Publication year - 2016
Publication title -
academic emergency medicine
Language(s) - English
Resource type - Journals
SCImago Journal Rank - 1.221
H-Index - 124
eISSN - 1553-2712
pISSN - 1069-6563
DOI - 10.1111/acem.12992
Subject(s) - medicine , medical prescription , opioid , emergency department , (+) naloxone , opioid overdose , fentanyl , confidence interval , emergency medicine , metropolitan area , controlled substance , family medicine , medical emergency , psychiatry , anesthesia , nursing , receptor , pathology
Objectives The opioid abuse and overdose epidemic in the United States has led to the need for new practice policies to guide clinicians. We describe implementation of opioid‐related policies in emergency departments ( ED s) in New England to gauge progress and determine where further work is needed. Methods This study analyzed data from the 2015 National Emergency Department Inventory–New England survey. The survey queried directors of every ED ( n = 195) in the six New England states to determine the implementation of five specific policies related to opioid management.

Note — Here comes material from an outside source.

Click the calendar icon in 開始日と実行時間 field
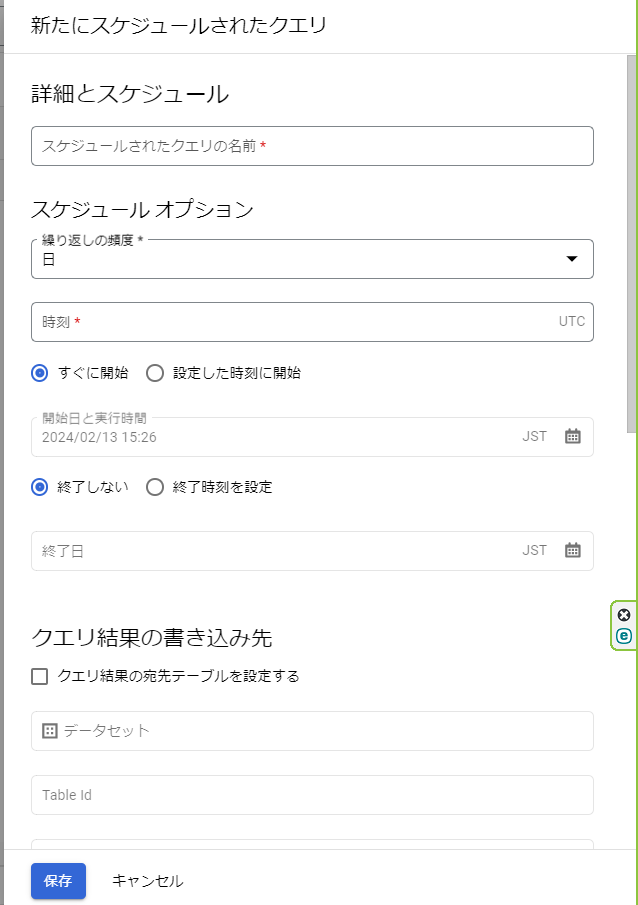Viewport: 638px width, 905px height. 573,436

ED characteristics (e.g., annual visits, location, and admission rates) were also obtained and a multivariable analysis was conducted to identify ED characteristics independently associated with the number of opioid‐related policies implemented. Results Overall, 169 ED s (87%) responded, with a >80% response rate in each state. Implementation of opioid‐related policies varied as follows: 1) use of a screening tool for patients with suspected prescription opioid abuse potential ( n = 30, 18%), 2) access state prescription drug monitoring program ( PDMP ) before prescribing opioids ( n = 132, 78%), 3) notify the primary opioid prescriber when prescribing opioids for ED patients with chronic pain ( n = 69, 41%), 4) refer patients with opioid abuse to recovery resources ( n = 117, 70%), and 5) prescribe naloxone to patients at risk of opioid overdose after ED discharge ( n = 19, 12%). ED s located in metropolitan areas and with at least one attending physician on duty 24/7 were less likely to implement opioid policies (incident rate ratio [ IRR ] = 0.65, 95% confidence interval [ CI ] = 0.48–0.89; and IRR = 0.78, 95% CI = 0.6–1.0, respectively) while ED s with ≥15% hospitalization rate that used electronic computerized medication ordering and those in Rhode Island were more likely to implement opioid policies ( IRR = 1.23, 95% CI = 1.03–1.48; IRR = 1.95, 95% CI = 1.19–3.22; and IRR = 1.30, 95% CI = 1.08–1.56, respectively). Conclusions The implementation of opioid‐related policies varies among New England ED s. The presence of policies recommending use of screening tools and prescribing naloxone for at‐risk patients was low, whereas those regarding utilization of the PDMP and referral of patients with opioid abuse to recovery resources were more common. These data provide important benchmarks for future evaluations and recommendations.